[start of EXTRACTED INFORMATION]

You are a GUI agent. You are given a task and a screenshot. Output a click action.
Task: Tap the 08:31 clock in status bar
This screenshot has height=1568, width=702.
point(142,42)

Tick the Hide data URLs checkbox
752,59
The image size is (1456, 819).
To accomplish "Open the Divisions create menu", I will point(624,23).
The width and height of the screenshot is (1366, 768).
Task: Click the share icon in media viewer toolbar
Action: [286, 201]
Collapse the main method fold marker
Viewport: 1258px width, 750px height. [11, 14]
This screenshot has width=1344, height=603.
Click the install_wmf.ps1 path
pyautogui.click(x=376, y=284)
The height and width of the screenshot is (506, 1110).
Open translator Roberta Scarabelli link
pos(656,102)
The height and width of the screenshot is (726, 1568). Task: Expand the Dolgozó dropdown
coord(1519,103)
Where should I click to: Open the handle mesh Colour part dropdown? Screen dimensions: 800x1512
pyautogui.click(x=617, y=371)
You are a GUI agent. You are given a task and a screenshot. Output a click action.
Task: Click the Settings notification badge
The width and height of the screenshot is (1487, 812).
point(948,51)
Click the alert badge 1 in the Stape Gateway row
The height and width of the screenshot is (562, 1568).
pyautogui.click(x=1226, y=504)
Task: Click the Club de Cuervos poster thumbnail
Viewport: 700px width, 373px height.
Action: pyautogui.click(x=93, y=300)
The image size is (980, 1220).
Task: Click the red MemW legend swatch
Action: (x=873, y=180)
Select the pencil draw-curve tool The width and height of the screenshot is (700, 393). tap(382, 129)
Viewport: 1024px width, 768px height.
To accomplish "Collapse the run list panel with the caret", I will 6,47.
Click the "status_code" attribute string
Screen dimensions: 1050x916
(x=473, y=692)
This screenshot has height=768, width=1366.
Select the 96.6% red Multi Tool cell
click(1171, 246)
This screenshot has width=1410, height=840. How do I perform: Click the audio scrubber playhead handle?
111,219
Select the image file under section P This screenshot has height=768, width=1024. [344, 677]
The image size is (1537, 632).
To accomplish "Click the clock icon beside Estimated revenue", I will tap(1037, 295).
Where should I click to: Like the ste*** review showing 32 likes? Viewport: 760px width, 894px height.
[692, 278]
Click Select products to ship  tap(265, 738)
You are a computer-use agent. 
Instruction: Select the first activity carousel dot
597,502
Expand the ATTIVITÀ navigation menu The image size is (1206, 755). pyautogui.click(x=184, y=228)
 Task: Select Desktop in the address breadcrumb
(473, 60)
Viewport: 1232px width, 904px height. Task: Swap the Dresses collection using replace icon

[end of EXTRACTED INFORMATION]

• REQUIRED TASK: Report how many lines in the data above contain the string "menu". Case matters. Give only the number.

• RIGHT ANSWER: 2